A dictionary of tensor representing the message. Each of the values in the dictionary has a shape (num_edges, dim) which should be collected by recv function.

send_recv(feature, reduce_func='sum')[source]

This method combines the send and recv function.

Now, this method only supports default copy send function, and built-in receive function (‘sum’, ‘mean’, ‘max’, ‘min’).

Parameters
  • feature (Tensor | Tensor List) – the node feature of a graph.

  • reduce_func (str) – ‘sum’, ‘mean’, ‘max’, ‘min’ built-in receive function.

sorted_edges(sort_by='src')[source]

Return sorted edges with different strategies.

This function will return sorted edges with different strategy. If sort_by="src", then edges will be sorted by src nodes and otherwise dst.

Parameters

sort_by – The type for sorted edges. (“src” or “dst”)

Returns

A tuple of (sorted_src, sorted_dst, sorted_eid).

successor(nodes=None, return_eids=False)[source]

Find successor of given nodes.

This function will return the successor of given nodes.

Parameters
  • nodes – Return the successor of given nodes, if nodes is None, return successor for all nodes.

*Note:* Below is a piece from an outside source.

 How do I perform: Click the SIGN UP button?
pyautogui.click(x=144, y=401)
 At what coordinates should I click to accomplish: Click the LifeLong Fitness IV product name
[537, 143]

  • return_eids – If True return nodes together with corresponding eid

Returns

Return a list of numpy.ndarray and each numpy.ndarray represent a list of successor ids for given nodes. If return_eids=True, there will be an additional list of numpy.ndarray and each numpy.ndarray represent a list of eids that connected nodes to their successors.

Example

import numpy as np
import pgl

num_nodes = 5
edges = [ (0, 1), (1, 2), (3, 4)]
graph = pgl.Graph(num_nodes=num_nodes,
        edges=edges)
succ, succ_eid = graph.successor(return_eids=True)

This will give output.

succ:
      [[1],
       [2],
       [],
       [4],
       []]

succ_eid:
      [[0],
       [1],
       [],
       [2],
       []]
tensor(inplace=True)[source]

Convert the Graph into paddle.Tensor format.

In paddle.Tensor format, the graph edges and node features are in paddle.Tensor format. You can use send and recv in paddle.Tensor graph.

Parameters

inplace – (Default True) Whether to convert the graph into tensor inplace.

to_mmap(path='./tmp')[source]

Turn the Graph into Memmap mode which can share memory between processes.